[Source records]
== Segment start ==
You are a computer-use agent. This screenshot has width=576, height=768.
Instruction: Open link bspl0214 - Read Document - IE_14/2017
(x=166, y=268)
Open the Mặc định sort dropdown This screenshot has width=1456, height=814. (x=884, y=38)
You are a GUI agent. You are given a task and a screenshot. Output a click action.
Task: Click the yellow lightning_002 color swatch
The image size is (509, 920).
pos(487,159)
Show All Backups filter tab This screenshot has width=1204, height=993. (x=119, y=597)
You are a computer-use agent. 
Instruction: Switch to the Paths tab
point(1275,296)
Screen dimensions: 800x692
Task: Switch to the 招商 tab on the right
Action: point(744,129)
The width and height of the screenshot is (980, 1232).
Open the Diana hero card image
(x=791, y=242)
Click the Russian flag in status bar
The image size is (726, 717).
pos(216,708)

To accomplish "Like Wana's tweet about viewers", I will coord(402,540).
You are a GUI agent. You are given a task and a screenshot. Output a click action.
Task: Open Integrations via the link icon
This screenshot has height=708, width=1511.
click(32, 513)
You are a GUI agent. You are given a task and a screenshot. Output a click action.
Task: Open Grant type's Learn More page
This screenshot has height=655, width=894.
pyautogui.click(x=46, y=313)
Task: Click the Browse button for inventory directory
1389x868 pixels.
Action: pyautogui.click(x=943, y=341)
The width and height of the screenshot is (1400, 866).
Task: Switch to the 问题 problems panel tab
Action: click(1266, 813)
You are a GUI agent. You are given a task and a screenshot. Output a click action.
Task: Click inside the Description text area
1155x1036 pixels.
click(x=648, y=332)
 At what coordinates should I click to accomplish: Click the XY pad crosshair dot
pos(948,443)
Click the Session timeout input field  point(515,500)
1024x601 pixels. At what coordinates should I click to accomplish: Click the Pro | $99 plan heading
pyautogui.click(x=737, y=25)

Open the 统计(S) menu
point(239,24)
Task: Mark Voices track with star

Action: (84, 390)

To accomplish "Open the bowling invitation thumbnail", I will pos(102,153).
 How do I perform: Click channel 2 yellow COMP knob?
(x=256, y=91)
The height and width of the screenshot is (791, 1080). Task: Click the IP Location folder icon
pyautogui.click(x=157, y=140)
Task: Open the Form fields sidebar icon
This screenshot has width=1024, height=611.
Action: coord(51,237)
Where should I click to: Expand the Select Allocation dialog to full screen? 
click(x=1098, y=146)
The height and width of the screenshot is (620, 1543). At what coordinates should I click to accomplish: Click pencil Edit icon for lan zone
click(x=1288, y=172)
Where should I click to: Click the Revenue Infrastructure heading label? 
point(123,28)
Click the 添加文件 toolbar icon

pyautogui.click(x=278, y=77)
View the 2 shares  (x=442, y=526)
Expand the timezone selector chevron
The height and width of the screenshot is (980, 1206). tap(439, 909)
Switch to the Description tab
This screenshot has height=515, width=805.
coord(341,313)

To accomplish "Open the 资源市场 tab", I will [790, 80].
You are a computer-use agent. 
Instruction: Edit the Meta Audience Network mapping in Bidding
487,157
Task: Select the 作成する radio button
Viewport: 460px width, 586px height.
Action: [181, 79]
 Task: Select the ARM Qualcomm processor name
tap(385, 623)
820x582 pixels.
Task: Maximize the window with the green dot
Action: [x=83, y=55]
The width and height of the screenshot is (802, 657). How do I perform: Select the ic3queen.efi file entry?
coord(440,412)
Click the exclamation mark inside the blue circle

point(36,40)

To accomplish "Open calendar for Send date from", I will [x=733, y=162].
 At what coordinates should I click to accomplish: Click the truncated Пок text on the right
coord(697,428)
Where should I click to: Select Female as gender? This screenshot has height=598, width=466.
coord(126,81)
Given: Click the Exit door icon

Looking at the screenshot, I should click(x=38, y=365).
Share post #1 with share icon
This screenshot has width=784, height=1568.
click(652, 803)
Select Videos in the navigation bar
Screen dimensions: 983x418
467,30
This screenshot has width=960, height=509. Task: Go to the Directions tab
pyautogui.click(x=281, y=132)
== Segment end ==
EXERCISE INSTRUCTIONS
Nothing in the entries above should differ when you return them in full.

ANSWER TO THIS TASK
You are a computer-use agent. This screenshot has width=576, height=768.
Instruction: Open link bspl0214 - Read Document - IE_14/2017
(x=166, y=268)
Open the Mặc định sort dropdown This screenshot has width=1456, height=814. (x=884, y=38)
You are a GUI agent. You are given a task and a screenshot. Output a click action.
Task: Click the yellow lightning_002 color swatch
The image size is (509, 920).
pos(487,159)
Show All Backups filter tab This screenshot has width=1204, height=993. (x=119, y=597)
You are a computer-use agent. 
Instruction: Switch to the Paths tab
point(1275,296)
Screen dimensions: 800x692
Task: Switch to the 招商 tab on the right
Action: point(744,129)
The width and height of the screenshot is (980, 1232).
Open the Diana hero card image
(x=791, y=242)
Click the Russian flag in status bar
The image size is (726, 717).
pos(216,708)

To accomplish "Like Wana's tweet about viewers", I will coord(402,540).
You are a GUI agent. You are given a task and a screenshot. Output a click action.
Task: Open Integrations via the link icon
This screenshot has height=708, width=1511.
click(32, 513)
You are a GUI agent. You are given a task and a screenshot. Output a click action.
Task: Open Grant type's Learn More page
This screenshot has height=655, width=894.
pyautogui.click(x=46, y=313)
Task: Click the Browse button for inventory directory
1389x868 pixels.
Action: pyautogui.click(x=943, y=341)
The width and height of the screenshot is (1400, 866).
Task: Switch to the 问题 problems panel tab
Action: click(1266, 813)
You are a GUI agent. You are given a task and a screenshot. Output a click action.
Task: Click inside the Description text area
1155x1036 pixels.
click(x=648, y=332)
 At what coordinates should I click to accomplish: Click the XY pad crosshair dot
pos(948,443)
Click the Session timeout input field  point(515,500)
1024x601 pixels. At what coordinates should I click to accomplish: Click the Pro | $99 plan heading
pyautogui.click(x=737, y=25)

Open the 统计(S) menu
point(239,24)
Task: Mark Voices track with star

Action: (84, 390)

To accomplish "Open the bowling invitation thumbnail", I will pos(102,153).
 How do I perform: Click channel 2 yellow COMP knob?
(x=256, y=91)
The height and width of the screenshot is (791, 1080). Task: Click the IP Location folder icon
pyautogui.click(x=157, y=140)
Task: Open the Form fields sidebar icon
This screenshot has width=1024, height=611.
Action: coord(51,237)
Where should I click to: Expand the Select Allocation dialog to full screen? 
click(x=1098, y=146)
The height and width of the screenshot is (620, 1543). At what coordinates should I click to accomplish: Click pencil Edit icon for lan zone
click(x=1288, y=172)
Where should I click to: Click the Revenue Infrastructure heading label? 
point(123,28)
Click the 添加文件 toolbar icon

pyautogui.click(x=278, y=77)
View the 2 shares  (x=442, y=526)
Expand the timezone selector chevron
The height and width of the screenshot is (980, 1206). tap(439, 909)
Switch to the Description tab
This screenshot has height=515, width=805.
coord(341,313)

To accomplish "Open the 资源市场 tab", I will [790, 80].
You are a computer-use agent. 
Instruction: Edit the Meta Audience Network mapping in Bidding
487,157
Task: Select the 作成する radio button
Viewport: 460px width, 586px height.
Action: [181, 79]
 Task: Select the ARM Qualcomm processor name
tap(385, 623)
820x582 pixels.
Task: Maximize the window with the green dot
Action: [x=83, y=55]
The width and height of the screenshot is (802, 657). How do I perform: Select the ic3queen.efi file entry?
coord(440,412)
Click the exclamation mark inside the blue circle

point(36,40)

To accomplish "Open calendar for Send date from", I will [x=733, y=162].
 At what coordinates should I click to accomplish: Click the truncated Пок text on the right
coord(697,428)
Where should I click to: Select Female as gender? This screenshot has height=598, width=466.
coord(126,81)
Given: Click the Exit door icon

Looking at the screenshot, I should click(x=38, y=365).
Share post #1 with share icon
This screenshot has width=784, height=1568.
click(652, 803)
Select Videos in the navigation bar
Screen dimensions: 983x418
467,30
This screenshot has width=960, height=509. Task: Go to the Directions tab
pyautogui.click(x=281, y=132)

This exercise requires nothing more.